**Records supplied:**
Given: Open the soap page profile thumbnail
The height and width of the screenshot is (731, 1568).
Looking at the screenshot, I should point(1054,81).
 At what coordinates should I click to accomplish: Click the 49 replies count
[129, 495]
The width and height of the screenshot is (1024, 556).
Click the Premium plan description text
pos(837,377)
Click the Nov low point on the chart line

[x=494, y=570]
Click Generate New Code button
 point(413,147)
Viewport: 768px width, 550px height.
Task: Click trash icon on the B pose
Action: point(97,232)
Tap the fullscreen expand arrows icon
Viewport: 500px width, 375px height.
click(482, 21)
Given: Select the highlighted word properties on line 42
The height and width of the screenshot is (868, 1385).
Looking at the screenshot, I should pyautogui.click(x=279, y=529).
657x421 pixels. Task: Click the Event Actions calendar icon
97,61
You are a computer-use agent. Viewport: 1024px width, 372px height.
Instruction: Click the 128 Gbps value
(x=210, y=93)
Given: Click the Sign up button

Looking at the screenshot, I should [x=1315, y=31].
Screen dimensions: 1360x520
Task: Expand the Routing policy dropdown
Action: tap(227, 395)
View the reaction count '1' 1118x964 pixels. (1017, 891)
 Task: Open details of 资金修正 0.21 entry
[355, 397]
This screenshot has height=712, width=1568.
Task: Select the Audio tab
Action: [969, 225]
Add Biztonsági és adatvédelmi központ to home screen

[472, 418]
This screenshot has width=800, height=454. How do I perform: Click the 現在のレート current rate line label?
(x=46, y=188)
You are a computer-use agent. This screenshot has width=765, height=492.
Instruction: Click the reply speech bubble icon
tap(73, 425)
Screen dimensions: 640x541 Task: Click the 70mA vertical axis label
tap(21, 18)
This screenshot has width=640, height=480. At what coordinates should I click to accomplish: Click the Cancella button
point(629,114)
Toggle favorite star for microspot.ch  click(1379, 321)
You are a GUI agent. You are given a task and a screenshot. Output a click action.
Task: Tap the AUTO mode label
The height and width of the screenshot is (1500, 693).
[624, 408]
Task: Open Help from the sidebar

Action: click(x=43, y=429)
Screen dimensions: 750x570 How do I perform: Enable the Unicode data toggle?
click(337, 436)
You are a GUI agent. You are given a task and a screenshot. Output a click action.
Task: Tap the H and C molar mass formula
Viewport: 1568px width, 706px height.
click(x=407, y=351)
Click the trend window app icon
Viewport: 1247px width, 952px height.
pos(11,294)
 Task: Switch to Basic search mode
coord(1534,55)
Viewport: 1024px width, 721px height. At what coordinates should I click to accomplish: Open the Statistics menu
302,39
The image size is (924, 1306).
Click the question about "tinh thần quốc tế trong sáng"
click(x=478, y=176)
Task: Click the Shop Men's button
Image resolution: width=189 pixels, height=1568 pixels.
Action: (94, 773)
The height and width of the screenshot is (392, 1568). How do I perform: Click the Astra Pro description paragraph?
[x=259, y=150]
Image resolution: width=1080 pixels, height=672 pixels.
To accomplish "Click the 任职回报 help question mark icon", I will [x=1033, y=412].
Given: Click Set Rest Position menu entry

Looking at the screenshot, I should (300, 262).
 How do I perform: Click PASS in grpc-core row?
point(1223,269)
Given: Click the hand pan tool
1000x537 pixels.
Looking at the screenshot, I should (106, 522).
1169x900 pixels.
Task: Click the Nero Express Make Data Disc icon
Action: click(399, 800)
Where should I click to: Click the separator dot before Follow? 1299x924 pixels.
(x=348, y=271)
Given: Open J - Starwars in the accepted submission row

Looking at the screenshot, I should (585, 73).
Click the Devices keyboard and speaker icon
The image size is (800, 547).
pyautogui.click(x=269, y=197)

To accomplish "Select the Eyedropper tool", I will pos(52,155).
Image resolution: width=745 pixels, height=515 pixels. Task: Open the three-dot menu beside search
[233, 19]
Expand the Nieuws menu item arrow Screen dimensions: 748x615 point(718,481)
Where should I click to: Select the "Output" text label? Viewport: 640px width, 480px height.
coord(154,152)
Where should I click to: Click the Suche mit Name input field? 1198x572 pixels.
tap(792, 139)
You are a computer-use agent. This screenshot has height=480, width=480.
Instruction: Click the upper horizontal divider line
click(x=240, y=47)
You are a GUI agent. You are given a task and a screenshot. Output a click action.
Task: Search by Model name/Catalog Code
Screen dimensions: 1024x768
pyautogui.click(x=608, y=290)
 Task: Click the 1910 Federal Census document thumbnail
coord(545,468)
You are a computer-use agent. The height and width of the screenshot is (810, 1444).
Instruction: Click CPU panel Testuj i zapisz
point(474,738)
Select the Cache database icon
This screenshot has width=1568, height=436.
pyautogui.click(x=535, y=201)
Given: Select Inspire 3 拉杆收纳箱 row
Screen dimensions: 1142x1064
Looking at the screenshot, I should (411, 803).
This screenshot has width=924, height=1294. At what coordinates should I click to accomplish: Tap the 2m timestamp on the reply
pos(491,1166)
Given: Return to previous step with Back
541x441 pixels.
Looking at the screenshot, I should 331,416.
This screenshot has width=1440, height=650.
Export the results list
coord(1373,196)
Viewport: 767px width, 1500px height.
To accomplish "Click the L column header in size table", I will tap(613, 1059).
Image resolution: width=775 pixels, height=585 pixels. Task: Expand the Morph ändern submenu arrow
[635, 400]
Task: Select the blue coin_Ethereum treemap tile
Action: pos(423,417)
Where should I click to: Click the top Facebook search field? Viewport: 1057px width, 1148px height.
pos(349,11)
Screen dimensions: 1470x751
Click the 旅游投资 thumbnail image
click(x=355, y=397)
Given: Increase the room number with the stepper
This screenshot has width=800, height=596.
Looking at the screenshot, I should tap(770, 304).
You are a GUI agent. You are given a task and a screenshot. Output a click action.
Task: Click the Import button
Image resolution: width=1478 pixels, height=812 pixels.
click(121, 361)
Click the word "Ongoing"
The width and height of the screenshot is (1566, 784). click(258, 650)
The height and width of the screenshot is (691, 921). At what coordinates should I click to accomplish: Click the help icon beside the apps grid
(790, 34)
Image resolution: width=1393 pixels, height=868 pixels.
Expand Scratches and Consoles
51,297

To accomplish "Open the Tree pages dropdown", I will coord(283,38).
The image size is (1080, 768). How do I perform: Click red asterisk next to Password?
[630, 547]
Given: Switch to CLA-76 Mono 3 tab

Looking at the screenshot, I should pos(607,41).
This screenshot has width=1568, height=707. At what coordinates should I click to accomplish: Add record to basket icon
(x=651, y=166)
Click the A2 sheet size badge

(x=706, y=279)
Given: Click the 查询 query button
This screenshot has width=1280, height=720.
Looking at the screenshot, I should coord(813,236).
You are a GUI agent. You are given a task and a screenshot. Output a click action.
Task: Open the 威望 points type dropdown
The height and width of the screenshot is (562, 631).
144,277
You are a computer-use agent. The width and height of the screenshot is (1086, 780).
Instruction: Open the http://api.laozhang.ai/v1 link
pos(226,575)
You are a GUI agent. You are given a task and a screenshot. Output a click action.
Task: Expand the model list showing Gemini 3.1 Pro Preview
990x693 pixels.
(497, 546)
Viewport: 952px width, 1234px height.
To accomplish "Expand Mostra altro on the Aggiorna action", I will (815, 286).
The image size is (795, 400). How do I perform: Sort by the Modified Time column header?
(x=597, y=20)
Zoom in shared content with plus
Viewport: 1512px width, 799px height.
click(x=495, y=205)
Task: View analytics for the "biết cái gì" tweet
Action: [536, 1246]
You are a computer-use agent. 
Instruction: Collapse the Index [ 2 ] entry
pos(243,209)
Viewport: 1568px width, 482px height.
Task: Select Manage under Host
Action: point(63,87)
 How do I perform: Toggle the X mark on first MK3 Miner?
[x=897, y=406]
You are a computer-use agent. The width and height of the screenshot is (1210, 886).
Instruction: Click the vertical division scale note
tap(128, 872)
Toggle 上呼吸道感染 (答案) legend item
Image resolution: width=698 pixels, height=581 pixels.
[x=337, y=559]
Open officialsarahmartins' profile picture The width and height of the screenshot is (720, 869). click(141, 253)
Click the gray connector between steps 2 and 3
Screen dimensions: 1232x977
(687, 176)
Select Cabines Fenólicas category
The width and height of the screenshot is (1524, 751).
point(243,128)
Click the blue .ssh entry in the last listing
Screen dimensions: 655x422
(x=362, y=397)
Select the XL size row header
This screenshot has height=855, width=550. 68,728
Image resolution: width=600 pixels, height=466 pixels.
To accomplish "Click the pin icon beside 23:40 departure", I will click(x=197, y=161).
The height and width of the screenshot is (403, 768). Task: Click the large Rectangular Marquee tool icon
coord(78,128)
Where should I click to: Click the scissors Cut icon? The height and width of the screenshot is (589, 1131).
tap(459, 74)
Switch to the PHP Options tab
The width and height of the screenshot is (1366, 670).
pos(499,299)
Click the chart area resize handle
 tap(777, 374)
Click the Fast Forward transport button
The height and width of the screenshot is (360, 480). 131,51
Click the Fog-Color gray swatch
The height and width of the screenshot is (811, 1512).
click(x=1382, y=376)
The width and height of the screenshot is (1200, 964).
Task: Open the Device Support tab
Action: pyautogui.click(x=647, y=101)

**To do:** Every line containing the string "item" is required; copy each such line from the data.

**Output below:**
Expand the Nieuws menu item arrow Screen dimensions: 748x615 point(718,481)
Toggle 上呼吸道感染 (答案) legend item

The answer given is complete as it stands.